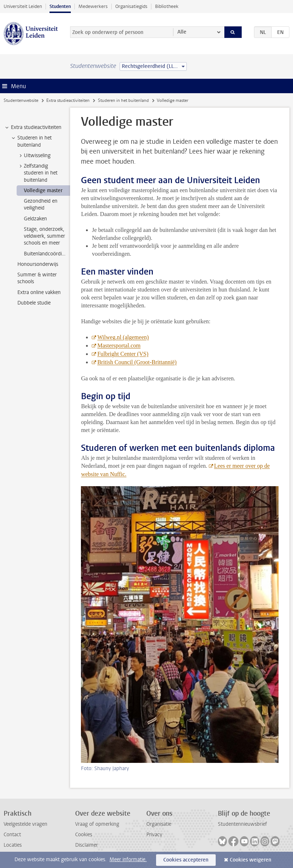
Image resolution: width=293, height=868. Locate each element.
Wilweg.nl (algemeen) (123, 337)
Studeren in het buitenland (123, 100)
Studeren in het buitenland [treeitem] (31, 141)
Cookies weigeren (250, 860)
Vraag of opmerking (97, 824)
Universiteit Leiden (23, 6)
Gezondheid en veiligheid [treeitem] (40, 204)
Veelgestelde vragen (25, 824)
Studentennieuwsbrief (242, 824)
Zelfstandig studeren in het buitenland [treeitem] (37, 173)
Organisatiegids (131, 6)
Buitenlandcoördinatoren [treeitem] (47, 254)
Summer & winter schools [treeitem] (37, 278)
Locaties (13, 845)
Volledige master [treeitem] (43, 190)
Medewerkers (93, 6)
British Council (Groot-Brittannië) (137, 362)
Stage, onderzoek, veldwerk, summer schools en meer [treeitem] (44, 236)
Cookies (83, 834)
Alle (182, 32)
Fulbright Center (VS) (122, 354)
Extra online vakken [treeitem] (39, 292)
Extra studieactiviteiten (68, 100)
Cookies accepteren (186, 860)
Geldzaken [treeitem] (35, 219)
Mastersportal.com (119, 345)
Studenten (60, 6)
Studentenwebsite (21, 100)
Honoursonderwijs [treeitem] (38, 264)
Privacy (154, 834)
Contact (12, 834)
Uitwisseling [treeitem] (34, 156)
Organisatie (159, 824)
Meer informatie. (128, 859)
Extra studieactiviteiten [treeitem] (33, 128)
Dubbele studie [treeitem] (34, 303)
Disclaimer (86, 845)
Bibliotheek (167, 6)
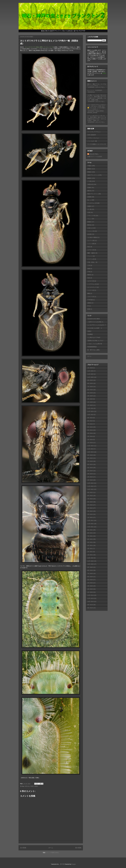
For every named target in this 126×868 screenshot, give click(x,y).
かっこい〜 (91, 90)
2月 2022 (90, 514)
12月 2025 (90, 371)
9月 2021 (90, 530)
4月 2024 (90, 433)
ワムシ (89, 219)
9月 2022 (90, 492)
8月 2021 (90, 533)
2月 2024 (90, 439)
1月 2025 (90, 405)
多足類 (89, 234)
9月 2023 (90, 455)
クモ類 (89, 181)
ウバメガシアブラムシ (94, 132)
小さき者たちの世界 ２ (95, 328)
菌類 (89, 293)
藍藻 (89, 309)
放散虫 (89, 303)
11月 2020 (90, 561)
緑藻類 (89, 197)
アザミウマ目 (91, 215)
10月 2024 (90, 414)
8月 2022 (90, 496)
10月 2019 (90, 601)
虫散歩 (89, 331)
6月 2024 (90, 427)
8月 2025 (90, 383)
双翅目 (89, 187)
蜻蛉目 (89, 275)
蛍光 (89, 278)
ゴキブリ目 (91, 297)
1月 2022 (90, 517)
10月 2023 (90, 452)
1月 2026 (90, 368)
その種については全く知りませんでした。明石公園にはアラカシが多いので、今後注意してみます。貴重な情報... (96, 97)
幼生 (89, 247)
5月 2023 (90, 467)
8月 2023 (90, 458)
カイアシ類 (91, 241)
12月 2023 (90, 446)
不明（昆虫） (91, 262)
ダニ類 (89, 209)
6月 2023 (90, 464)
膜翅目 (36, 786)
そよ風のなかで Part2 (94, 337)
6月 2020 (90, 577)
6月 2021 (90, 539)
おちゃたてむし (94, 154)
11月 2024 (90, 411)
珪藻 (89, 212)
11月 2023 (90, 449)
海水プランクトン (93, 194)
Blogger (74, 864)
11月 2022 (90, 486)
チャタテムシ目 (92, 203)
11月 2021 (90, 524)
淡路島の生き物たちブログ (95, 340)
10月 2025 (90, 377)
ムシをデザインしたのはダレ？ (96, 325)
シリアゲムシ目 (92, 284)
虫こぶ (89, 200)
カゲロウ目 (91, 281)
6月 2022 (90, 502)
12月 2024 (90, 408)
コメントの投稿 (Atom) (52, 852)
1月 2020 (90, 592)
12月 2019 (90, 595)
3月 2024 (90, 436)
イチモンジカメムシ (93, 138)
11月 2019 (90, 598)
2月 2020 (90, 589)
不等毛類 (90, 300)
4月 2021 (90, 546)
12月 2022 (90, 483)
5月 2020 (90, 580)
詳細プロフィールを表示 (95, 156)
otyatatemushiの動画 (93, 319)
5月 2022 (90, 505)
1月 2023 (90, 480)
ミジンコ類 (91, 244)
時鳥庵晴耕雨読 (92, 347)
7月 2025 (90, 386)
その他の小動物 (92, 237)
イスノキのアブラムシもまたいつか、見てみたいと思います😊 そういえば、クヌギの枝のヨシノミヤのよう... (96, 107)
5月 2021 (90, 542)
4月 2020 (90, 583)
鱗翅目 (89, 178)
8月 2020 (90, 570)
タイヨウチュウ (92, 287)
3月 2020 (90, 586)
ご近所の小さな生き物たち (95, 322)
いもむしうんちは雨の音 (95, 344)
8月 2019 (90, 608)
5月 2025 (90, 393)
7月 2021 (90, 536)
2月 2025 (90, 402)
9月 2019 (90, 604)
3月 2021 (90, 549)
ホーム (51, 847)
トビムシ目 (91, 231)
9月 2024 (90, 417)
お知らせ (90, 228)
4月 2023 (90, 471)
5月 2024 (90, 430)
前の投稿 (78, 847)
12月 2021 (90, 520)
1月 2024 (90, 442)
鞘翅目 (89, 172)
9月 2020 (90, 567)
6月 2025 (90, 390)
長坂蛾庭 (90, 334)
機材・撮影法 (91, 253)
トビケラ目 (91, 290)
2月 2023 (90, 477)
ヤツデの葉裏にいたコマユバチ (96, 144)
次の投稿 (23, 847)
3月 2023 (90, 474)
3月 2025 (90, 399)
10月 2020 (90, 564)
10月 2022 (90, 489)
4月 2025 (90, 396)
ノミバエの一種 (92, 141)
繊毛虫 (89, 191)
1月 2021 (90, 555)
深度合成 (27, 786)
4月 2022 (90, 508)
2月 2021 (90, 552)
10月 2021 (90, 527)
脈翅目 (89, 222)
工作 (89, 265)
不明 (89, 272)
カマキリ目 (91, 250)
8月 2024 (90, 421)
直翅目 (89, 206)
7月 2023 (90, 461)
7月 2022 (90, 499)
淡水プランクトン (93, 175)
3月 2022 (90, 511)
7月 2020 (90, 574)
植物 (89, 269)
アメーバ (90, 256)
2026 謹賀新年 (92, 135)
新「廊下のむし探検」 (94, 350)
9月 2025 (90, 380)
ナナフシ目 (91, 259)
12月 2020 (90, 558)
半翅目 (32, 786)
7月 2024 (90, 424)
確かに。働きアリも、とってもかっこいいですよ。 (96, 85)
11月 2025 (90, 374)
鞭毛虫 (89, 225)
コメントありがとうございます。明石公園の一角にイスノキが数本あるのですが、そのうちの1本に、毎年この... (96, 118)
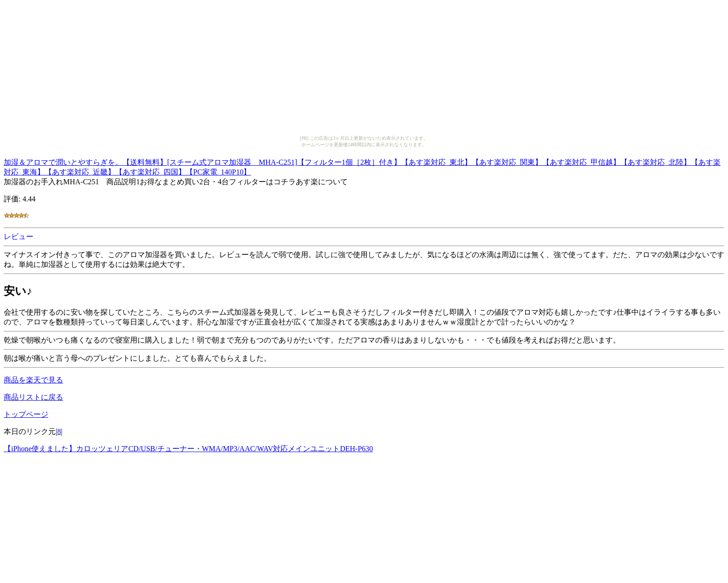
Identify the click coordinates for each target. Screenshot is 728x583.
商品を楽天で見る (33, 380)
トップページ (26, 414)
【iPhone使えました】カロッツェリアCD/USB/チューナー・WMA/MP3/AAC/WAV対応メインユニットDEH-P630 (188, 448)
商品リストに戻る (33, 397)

_ _ _ _

**The problem**.
Rewrite all of the rows above as a Markdown table with the columns Number and Text, giving each line its row number and skipping blank lines. Leave the pictures out.

**Response to this exercise**.
| Number | Text |
|---|---|
| 1 | Image resolution: width=293, height=868. Locate each element. |
| 2 | Wilweg.nl (algemeen) (123, 337) |
| 3 | Studeren in het buitenland (123, 100) |
| 4 | Studeren in het buitenland [treeitem] (31, 141) |
| 5 | Cookies weigeren (250, 860) |
| 6 | Vraag of opmerking (97, 824) |
| 7 | Universiteit Leiden (23, 6) |
| 8 | Gezondheid en veiligheid [treeitem] (40, 204) |
| 9 | Veelgestelde vragen (25, 824) |
| 10 | Studentennieuwsbrief (242, 824) |
| 11 | Zelfstandig studeren in het buitenland [treeitem] (37, 173) |
| 12 | Organisatiegids (131, 6) |
| 13 | Buitenlandcoördinatoren [treeitem] (47, 254) |
| 14 | Summer & winter schools [treeitem] (37, 278) |
| 15 | Locaties (13, 845) |
| 16 | Volledige master [treeitem] (43, 190) |
| 17 | Medewerkers (93, 6) |
| 18 | British Council (Groot-Brittannië) (137, 362) |
| 19 | Stage, onderzoek, veldwerk, summer schools en meer [treeitem] (44, 236) |
| 20 | Cookies (83, 834) |
| 21 | Alle (182, 32) |
| 22 | Fulbright Center (VS) (122, 354) |
| 23 | Extra online vakken [treeitem] (39, 292) |
| 24 | Extra studieactiviteiten (68, 100) |
| 25 | Cookies accepteren (186, 860) |
| 26 | Geldzaken [treeitem] (35, 219) |
| 27 | Mastersportal.com (119, 345) |
| 28 | Studenten (60, 6) |
| 29 | Studentenwebsite (21, 100) |
| 30 | Honoursonderwijs [treeitem] (38, 264) |
| 31 | Privacy (154, 834) |
| 32 | Contact (12, 834) |
| 33 | Uitwisseling [treeitem] (34, 156) |
| 34 | Organisatie (159, 824) |
| 35 | Meer informatie. (128, 859) |
| 36 | Extra studieactiviteiten [treeitem] (33, 128) |
| 37 | Dubbele studie [treeitem] (34, 303) |
| 38 | Disclaimer (86, 845) |
| 39 | Bibliotheek (167, 6) |
| 40 | For every named target in this 126×868 screenshot, give click(x,y). |
| 41 | かっこい〜 (91, 90) |
| 42 | 2月 2022 (90, 514) |
| 43 | 12月 2025 (90, 371) |
| 44 | 9月 2021 (90, 530) |
| 45 | 4月 2024 (90, 433) |
| 46 | ワムシ (89, 219) |
| 47 | 9月 2022 (90, 492) |
| 48 | 8月 2021 (90, 533) |
| 49 | 2月 2024 (90, 439) |
| 50 | 1月 2025 (90, 405) |
| 51 | 多足類 (89, 234) |
| 52 | 9月 2023 (90, 455) |
| 53 | クモ類 (89, 181) |
| 54 | ウバメガシアブラムシ (94, 132) |
| 55 | 小さき者たちの世界 ２ (95, 328) |
| 56 | 菌類 (89, 293) |
| 57 | 藍藻 (89, 309) |
| 58 | 放散虫 (89, 303) |
| 59 | 11月 2020 (90, 561) |
| 60 | 緑藻類 (89, 197) |
| 61 | アザミウマ目 (91, 215) |
| 62 | 10月 2024 (90, 414) |
| 63 | 8月 2022 (90, 496) |
| 64 | 10月 2019 (90, 601) |
| 65 | 虫散歩 (89, 331) |
| 66 | 6月 2024 (90, 427) |
| 67 | 8月 2025 (90, 383) |
| 68 | 双翅目 (89, 187) |
| 69 | 蜻蛉目 (89, 275) |
| 70 | 蛍光 (89, 278) |
| 71 | ゴキブリ目 (91, 297) |
| 72 | 1月 2022 (90, 517) |
| 73 | 10月 2023 (90, 452) |
| 74 | 1月 2026 (90, 368) |
| 75 | その種については全く知りませんでした。明石公園にはアラカシが多いので、今後注意してみます。貴重な情報... (96, 97) |
| 76 | 幼生 (89, 247) |
| 77 | 5月 2023 (90, 467) |
| 78 | 8月 2023 (90, 458) |
| 79 | カイアシ類 (91, 241) |
| 80 | 12月 2023 (90, 446) |
| 81 | 不明（昆虫） (91, 262) |
| 82 | ダニ類 (89, 209) |
| 83 | 6月 2023 (90, 464) |
| 84 | 膜翅目 (36, 786) |
| 85 | そよ風のなかで Part2 (94, 337) |
| 86 | 6月 2020 (90, 577) |
| 87 | 6月 2021 (90, 539) |
| 88 | おちゃたてむし (94, 154) |
| 89 | 11月 2024 (90, 411) |
| 90 | 珪藻 (89, 212) |
| 91 | 11月 2023 (90, 449) |
| 92 | 海水プランクトン (93, 194) |
| 93 | Blogger (74, 864) |
| 94 | 11月 2022 (90, 486) |
| 95 | チャタテムシ目 (92, 203) |
| 96 | 11月 2021 (90, 524) |
| 97 | 淡路島の生き物たちブログ (95, 340) |
| 98 | 10月 2025 (90, 377) |
| 99 | ムシをデザインしたのはダレ？ (96, 325) |
| 100 | シリアゲムシ目 (92, 284) |
| 101 | 虫こぶ (89, 200) |
| 102 | カゲロウ目 (91, 281) |
| 103 | 6月 2022 (90, 502) |
| 104 | 12月 2024 (90, 408) |
| 105 | コメントの投稿 (Atom) (52, 852) |
| 106 | 1月 2020 (90, 592) |
| 107 | 12月 2019 (90, 595) |
| 108 | 3月 2024 (90, 436) |
| 109 | イチモンジカメムシ (93, 138) |
| 110 | 11月 2019 (90, 598) |
| 111 | 2月 2020 (90, 589) |
| 112 | 不等毛類 (90, 300) |
| 113 | 4月 2021 (90, 546) |
| 114 | 12月 2022 (90, 483) |
| 115 | 5月 2020 (90, 580) |
| 116 | 詳細プロフィールを表示 (95, 156) |
| 117 | otyatatemushiの動画 (93, 319) |
| 118 | 5月 2022 (90, 505) |
| 119 | 1月 2023 (90, 480) |
| 120 | ミジンコ類 (91, 244) |
| 121 | 時鳥庵晴耕雨読 (92, 347) |
| 122 | 7月 2025 (90, 386) |
| 123 | その他の小動物 (92, 237) |
| 124 | イスノキのアブラムシもまたいつか、見てみたいと思います😊 そういえば、クヌギの枝のヨシノミヤのよう... (96, 107) |
| 125 | 5月 2021 (90, 542) |
| 126 | 4月 2020 (90, 583) |
| 127 | 鱗翅目 (89, 178) |
| 128 | 8月 2020 (90, 570) |
| 129 | タイヨウチュウ (92, 287) |
| 130 | 3月 2020 (90, 586) |
| 131 | ご近所の小さな生き物たち (95, 322) |
| 132 | いもむしうんちは雨の音 (95, 344) |
| 133 | 8月 2019 (90, 608) |
| 134 | 5月 2025 (90, 393) |
| 135 | 7月 2021 (90, 536) |
| 136 | 2月 2025 (90, 402) |
| 137 | 9月 2019 (90, 604) |
| 138 | 3月 2021 (90, 549) |
| 139 | ホーム (51, 847) |
| 140 | トビムシ目 (91, 231) |
| 141 | 9月 2024 (90, 417) |
| 142 | お知らせ (90, 228) |
| 143 | 4月 2023 (90, 471) |
| 144 | 5月 2024 (90, 430) |
| 145 | 前の投稿 (78, 847) |
| 146 | 12月 2021 (90, 520) |
| 147 | 1月 2024 (90, 442) |
| 148 | 鞘翅目 (89, 172) |
| 149 | 9月 2020 (90, 567) |
| 150 | 6月 2025 (90, 390) |
| 151 | 長坂蛾庭 (90, 334) |
| 152 | 機材・撮影法 (91, 253) |
| 153 | トビケラ目 (91, 290) |
| 154 | 2月 2023 (90, 477) |
| 155 | ヤツデの葉裏にいたコマユバチ (96, 144) |
| 156 | 次の投稿 (23, 847) |
| 157 | 3月 2023 (90, 474) |
| 158 | 3月 2025 (90, 399) |
| 159 | 10月 2020 (90, 564) |
| 160 | 10月 2022 (90, 489) |
| 161 | 4月 2025 (90, 396) |
| 162 | ノミバエの一種 (92, 141) |
| 163 | 繊毛虫 (89, 191) |
| 164 | 1月 2021 (90, 555) |
| 165 | 深度合成 (27, 786) |
| 166 | 4月 2022 (90, 508) |
| 167 | 2月 2021 (90, 552) |
| 168 | 10月 2021 (90, 527) |
| 169 | 脈翅目 (89, 222) |
| 170 | 工作 (89, 265) |
| 171 | 不明 (89, 272) |
| 172 | カマキリ目 (91, 250) |
| 173 | 8月 2024 (90, 421) |
| 174 | 直翅目 (89, 206) |
| 175 | 7月 2023 (90, 461) |
| 176 | 7月 2022 (90, 499) |
| 177 | 淡水プランクトン (93, 175) |
| 178 | 3月 2022 (90, 511) |
| 179 | 7月 2020 (90, 574) |
| 180 | 植物 (89, 269) |
| 181 | アメーバ (90, 256) |
| 182 | 2026 謹賀新年 (92, 135) |
| 183 | 新「廊下のむし探検」 (94, 350) |
| 184 | 9月 2025 (90, 380) |
| 185 | ナナフシ目 (91, 259) |
| 186 | 12月 2020 (90, 558) |
| 187 | 半翅目 (32, 786) |
| 188 | 7月 2024 (90, 424) |
| 189 | 確かに。働きアリも、とってもかっこいいですよ。 (96, 85) |
| 190 | 11月 2025 (90, 374) |
| 191 | 鞭毛虫 (89, 225) |
| 192 | コメントありがとうございます。明石公園の一角にイスノキが数本あるのですが、そのうちの1本に、毎年この... (96, 118) |
| 193 | Identify the click coordinates for each target. Screenshot is 728x583. |
| 194 | 商品を楽天で見る (33, 380) |
| 195 | トップページ (26, 414) |
| 196 | 【iPhone使えました】カロッツェリアCD/USB/チューナー・WMA/MP3/AAC/WAV対応メインユニットDEH-P630 (188, 448) |
| 197 | 商品リストに戻る (33, 397) |